### Work task
Each entry must appear in the answer exactly as written.

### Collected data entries
"""

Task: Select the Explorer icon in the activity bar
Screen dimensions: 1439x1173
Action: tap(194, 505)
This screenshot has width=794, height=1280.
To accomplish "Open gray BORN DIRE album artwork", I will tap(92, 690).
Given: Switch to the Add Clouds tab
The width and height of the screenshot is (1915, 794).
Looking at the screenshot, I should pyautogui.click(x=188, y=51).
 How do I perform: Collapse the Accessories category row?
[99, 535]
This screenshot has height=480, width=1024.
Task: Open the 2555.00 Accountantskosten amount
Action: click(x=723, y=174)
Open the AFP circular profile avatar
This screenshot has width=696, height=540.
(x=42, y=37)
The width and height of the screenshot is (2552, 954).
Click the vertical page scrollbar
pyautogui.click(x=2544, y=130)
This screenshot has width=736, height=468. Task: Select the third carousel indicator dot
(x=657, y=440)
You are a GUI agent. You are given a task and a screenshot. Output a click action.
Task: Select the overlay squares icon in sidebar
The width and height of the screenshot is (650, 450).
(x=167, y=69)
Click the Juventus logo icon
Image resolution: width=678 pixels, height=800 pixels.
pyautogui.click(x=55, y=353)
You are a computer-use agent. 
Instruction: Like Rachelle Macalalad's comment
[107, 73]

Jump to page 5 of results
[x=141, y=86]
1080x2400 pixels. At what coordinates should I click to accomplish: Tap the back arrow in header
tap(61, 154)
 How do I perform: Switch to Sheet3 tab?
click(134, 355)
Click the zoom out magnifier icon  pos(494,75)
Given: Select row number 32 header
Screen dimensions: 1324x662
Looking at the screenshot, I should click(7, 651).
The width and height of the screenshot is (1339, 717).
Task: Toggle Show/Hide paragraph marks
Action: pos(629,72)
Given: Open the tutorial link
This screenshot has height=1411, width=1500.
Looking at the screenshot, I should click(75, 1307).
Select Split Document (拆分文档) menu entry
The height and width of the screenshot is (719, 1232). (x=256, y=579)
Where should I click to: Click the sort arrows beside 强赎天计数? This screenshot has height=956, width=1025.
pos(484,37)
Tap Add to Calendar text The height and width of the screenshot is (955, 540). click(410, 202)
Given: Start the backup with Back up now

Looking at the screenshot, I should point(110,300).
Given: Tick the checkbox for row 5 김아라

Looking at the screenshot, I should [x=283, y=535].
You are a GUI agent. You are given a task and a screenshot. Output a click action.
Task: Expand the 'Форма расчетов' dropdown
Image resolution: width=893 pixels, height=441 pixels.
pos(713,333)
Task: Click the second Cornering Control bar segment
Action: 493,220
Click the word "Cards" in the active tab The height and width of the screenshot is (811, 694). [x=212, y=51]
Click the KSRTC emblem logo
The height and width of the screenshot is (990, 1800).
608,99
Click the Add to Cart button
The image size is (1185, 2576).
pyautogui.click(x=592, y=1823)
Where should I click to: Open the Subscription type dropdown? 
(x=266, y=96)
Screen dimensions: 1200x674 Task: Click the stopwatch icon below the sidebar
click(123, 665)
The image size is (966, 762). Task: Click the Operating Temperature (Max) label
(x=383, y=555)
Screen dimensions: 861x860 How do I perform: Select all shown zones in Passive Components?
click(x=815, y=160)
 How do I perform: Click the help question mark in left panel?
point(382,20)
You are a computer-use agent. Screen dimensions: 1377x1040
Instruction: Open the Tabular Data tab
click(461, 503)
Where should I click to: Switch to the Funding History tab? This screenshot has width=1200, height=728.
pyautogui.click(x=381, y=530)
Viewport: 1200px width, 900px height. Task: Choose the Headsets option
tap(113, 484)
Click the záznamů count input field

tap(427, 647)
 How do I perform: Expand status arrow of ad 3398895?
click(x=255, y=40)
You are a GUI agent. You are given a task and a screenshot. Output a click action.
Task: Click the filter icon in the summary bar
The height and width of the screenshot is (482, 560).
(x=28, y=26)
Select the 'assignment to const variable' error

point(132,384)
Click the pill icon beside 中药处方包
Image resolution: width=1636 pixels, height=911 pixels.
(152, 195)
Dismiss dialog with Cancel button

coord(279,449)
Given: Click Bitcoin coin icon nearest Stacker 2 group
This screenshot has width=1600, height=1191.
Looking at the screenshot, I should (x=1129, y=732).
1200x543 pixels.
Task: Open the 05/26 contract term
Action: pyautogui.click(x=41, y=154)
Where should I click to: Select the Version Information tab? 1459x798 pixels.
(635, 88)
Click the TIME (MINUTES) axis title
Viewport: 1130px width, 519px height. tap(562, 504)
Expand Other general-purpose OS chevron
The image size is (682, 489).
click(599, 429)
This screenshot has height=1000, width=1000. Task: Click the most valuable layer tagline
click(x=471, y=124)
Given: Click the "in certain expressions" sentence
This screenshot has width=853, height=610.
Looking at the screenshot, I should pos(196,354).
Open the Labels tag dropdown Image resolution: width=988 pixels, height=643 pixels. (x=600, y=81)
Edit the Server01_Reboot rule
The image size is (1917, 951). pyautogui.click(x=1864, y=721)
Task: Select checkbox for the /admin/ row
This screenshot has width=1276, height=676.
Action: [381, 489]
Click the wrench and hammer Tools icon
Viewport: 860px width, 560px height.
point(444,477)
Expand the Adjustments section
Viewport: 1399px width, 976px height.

"""

### Problem solution
Task: Select the Explorer icon in the activity bar
Screen dimensions: 1439x1173
Action: tap(194, 505)
This screenshot has width=794, height=1280.
To accomplish "Open gray BORN DIRE album artwork", I will tap(92, 690).
Given: Switch to the Add Clouds tab
The width and height of the screenshot is (1915, 794).
Looking at the screenshot, I should pyautogui.click(x=188, y=51).
 How do I perform: Collapse the Accessories category row?
[99, 535]
This screenshot has height=480, width=1024.
Task: Open the 2555.00 Accountantskosten amount
Action: click(x=723, y=174)
Open the AFP circular profile avatar
This screenshot has width=696, height=540.
(x=42, y=37)
The width and height of the screenshot is (2552, 954).
Click the vertical page scrollbar
pyautogui.click(x=2544, y=130)
This screenshot has width=736, height=468. Task: Select the third carousel indicator dot
(x=657, y=440)
You are a GUI agent. You are given a task and a screenshot. Output a click action.
Task: Select the overlay squares icon in sidebar
The width and height of the screenshot is (650, 450).
(x=167, y=69)
Click the Juventus logo icon
Image resolution: width=678 pixels, height=800 pixels.
pyautogui.click(x=55, y=353)
You are a computer-use agent. 
Instruction: Like Rachelle Macalalad's comment
[107, 73]

Jump to page 5 of results
[x=141, y=86]
1080x2400 pixels. At what coordinates should I click to accomplish: Tap the back arrow in header
tap(61, 154)
 How do I perform: Switch to Sheet3 tab?
click(134, 355)
Click the zoom out magnifier icon  pos(494,75)
Given: Select row number 32 header
Screen dimensions: 1324x662
Looking at the screenshot, I should click(7, 651).
The width and height of the screenshot is (1339, 717).
Task: Toggle Show/Hide paragraph marks
Action: pos(629,72)
Given: Open the tutorial link
This screenshot has height=1411, width=1500.
Looking at the screenshot, I should click(75, 1307).
Select Split Document (拆分文档) menu entry
The height and width of the screenshot is (719, 1232). (x=256, y=579)
Where should I click to: Click the sort arrows beside 强赎天计数? This screenshot has height=956, width=1025.
pos(484,37)
Tap Add to Calendar text The height and width of the screenshot is (955, 540). click(410, 202)
Given: Start the backup with Back up now

Looking at the screenshot, I should point(110,300).
Given: Tick the checkbox for row 5 김아라

Looking at the screenshot, I should [x=283, y=535].
You are a GUI agent. You are given a task and a screenshot. Output a click action.
Task: Expand the 'Форма расчетов' dropdown
Image resolution: width=893 pixels, height=441 pixels.
pos(713,333)
Task: Click the second Cornering Control bar segment
Action: 493,220
Click the word "Cards" in the active tab The height and width of the screenshot is (811, 694). [x=212, y=51]
Click the KSRTC emblem logo
The height and width of the screenshot is (990, 1800).
608,99
Click the Add to Cart button
The image size is (1185, 2576).
pyautogui.click(x=592, y=1823)
Where should I click to: Open the Subscription type dropdown? 
(x=266, y=96)
Screen dimensions: 1200x674 Task: Click the stopwatch icon below the sidebar
click(123, 665)
The image size is (966, 762). Task: Click the Operating Temperature (Max) label
(x=383, y=555)
Screen dimensions: 861x860 How do I perform: Select all shown zones in Passive Components?
click(x=815, y=160)
 How do I perform: Click the help question mark in left panel?
point(382,20)
You are a computer-use agent. Screen dimensions: 1377x1040
Instruction: Open the Tabular Data tab
click(461, 503)
Where should I click to: Switch to the Funding History tab? This screenshot has width=1200, height=728.
pyautogui.click(x=381, y=530)
Viewport: 1200px width, 900px height. Task: Choose the Headsets option
tap(113, 484)
Click the záznamů count input field

tap(427, 647)
 How do I perform: Expand status arrow of ad 3398895?
click(x=255, y=40)
You are a GUI agent. You are given a task and a screenshot. Output a click action.
Task: Click the filter icon in the summary bar
The height and width of the screenshot is (482, 560).
(x=28, y=26)
Select the 'assignment to const variable' error

point(132,384)
Click the pill icon beside 中药处方包
Image resolution: width=1636 pixels, height=911 pixels.
(152, 195)
Dismiss dialog with Cancel button

coord(279,449)
Given: Click Bitcoin coin icon nearest Stacker 2 group
This screenshot has width=1600, height=1191.
Looking at the screenshot, I should (x=1129, y=732).
1200x543 pixels.
Task: Open the 05/26 contract term
Action: pyautogui.click(x=41, y=154)
Where should I click to: Select the Version Information tab? 1459x798 pixels.
(635, 88)
Click the TIME (MINUTES) axis title
Viewport: 1130px width, 519px height. tap(562, 504)
Expand Other general-purpose OS chevron
The image size is (682, 489).
click(599, 429)
This screenshot has height=1000, width=1000. Task: Click the most valuable layer tagline
click(x=471, y=124)
Given: Click the "in certain expressions" sentence
This screenshot has width=853, height=610.
Looking at the screenshot, I should pos(196,354).
Open the Labels tag dropdown Image resolution: width=988 pixels, height=643 pixels. (x=600, y=81)
Edit the Server01_Reboot rule
The image size is (1917, 951). pyautogui.click(x=1864, y=721)
Task: Select checkbox for the /admin/ row
This screenshot has width=1276, height=676.
Action: [381, 489]
Click the wrench and hammer Tools icon
Viewport: 860px width, 560px height.
point(444,477)
Expand the Adjustments section
Viewport: 1399px width, 976px height.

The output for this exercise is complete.